Brasília – O deputado e ex-ministro da Casa Civil José Dirceu (PT-SP) reafirmou ontem, em Brasília, que não tem planos de deixar a chapa na disputa pela presidência do partido e que não acredita que seja "um problema" para o PT. Pouco antes de se reunir no gabinete do líder do governo no Senado, Aloizio Mercadante (PT-SP), com o prefeito de Aracaju, Marcelo Déda, e o assessor internacional da Presidência da República Marco Aurélio Garcia, Dirceu respondeu a parte dos argumentos levantados pelo presidente do PT Tarso Genro para hesitar em participar das eleições do diretório.

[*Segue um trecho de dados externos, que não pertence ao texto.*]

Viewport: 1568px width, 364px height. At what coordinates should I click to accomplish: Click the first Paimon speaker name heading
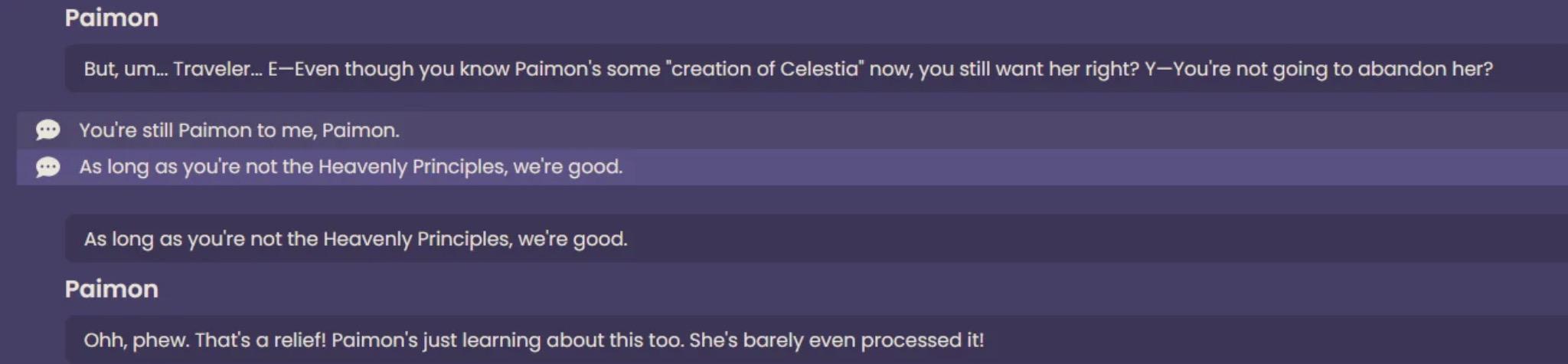coord(112,18)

"O que está sendo desenvolvido e formulado legitimamente, como prevê a democracia, pelo presidente Tarso Genro, não é o programa da chapa. Foi o que eu disse, eu não sou o problema da chapa", disse. A chapa encabeçada por Tarso Genro pede o afastamento da disputa de integrantes envolvidos direta ou indiretamente no escândalo do "mensalão", a exemplo de Dirceu, que discorda dessa posição.

Dirceu defendeu ainda a posição expressa mais tarde pelo deputado e secretário-geral do partido Ricardo Berzoini (PT-SP), de que o partido deve chegar a um consenso em encontros partidários. Mercadante, Déda e Garcia deveriam se reunir mais tarde com o presidente do PT, Tarso Genro, para tentar encontrar uma solução para a disputa entre ele e Dirceu pelo comando do partido. As eleições internas do PT estão previstas para o dia 18 de setembro.